## AVAILABLE DATA
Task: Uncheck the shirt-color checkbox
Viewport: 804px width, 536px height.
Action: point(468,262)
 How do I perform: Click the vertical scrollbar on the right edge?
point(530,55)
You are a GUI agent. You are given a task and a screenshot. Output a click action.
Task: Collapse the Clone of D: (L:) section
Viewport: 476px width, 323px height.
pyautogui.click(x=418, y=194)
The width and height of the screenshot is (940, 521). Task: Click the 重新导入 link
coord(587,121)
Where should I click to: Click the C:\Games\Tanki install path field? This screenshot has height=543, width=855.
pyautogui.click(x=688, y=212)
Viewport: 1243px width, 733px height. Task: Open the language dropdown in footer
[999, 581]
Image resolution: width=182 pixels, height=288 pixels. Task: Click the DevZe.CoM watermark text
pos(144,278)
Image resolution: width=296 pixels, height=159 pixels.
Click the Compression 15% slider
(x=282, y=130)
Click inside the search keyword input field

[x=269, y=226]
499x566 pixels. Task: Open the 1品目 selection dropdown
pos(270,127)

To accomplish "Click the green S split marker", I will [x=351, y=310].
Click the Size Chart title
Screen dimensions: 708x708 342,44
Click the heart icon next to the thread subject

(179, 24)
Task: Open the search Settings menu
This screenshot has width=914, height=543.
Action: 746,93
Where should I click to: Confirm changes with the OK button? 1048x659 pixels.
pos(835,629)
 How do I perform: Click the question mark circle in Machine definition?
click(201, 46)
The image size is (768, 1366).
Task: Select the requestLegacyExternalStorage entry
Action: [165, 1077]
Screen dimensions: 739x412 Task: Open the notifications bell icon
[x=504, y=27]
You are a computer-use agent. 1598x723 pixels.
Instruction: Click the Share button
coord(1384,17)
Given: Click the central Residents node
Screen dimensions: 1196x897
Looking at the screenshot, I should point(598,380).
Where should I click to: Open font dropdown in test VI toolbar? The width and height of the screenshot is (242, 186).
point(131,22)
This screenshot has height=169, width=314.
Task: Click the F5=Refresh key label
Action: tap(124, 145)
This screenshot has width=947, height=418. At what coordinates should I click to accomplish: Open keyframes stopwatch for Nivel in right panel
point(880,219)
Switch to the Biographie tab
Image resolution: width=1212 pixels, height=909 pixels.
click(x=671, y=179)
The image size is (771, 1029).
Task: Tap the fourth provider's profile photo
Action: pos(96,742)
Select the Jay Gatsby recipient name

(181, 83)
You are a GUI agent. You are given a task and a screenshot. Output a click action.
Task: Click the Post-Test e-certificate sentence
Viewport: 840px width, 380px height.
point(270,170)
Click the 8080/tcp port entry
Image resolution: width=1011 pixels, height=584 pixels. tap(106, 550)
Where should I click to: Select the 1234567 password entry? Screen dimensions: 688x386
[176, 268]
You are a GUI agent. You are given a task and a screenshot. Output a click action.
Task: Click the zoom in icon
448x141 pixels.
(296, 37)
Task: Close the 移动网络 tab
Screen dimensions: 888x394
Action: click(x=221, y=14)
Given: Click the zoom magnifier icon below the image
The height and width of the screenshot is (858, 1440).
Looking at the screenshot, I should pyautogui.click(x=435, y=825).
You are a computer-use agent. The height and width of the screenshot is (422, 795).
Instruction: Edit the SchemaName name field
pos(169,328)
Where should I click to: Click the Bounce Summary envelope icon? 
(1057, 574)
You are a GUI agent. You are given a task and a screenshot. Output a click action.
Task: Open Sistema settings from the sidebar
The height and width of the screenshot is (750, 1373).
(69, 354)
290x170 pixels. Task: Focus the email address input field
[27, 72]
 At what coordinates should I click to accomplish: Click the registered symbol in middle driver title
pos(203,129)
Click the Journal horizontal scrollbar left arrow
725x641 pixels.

## PROBLEM DESCRIPTION
Copy out the range of lines above starting at the line with "Where should I click to: Select" and ending at the line with "You are a computer-use agent. The", exactly and including both.

## EXPECTED ANSWER
Where should I click to: Select the 1234567 password entry? Screen dimensions: 688x386
[176, 268]
You are a GUI agent. You are given a task and a screenshot. Output a click action.
Task: Click the zoom in icon
448x141 pixels.
(296, 37)
Task: Close the 移动网络 tab
Screen dimensions: 888x394
Action: click(x=221, y=14)
Given: Click the zoom magnifier icon below the image
The height and width of the screenshot is (858, 1440).
Looking at the screenshot, I should pyautogui.click(x=435, y=825).
You are a computer-use agent. The height and width of the screenshot is (422, 795).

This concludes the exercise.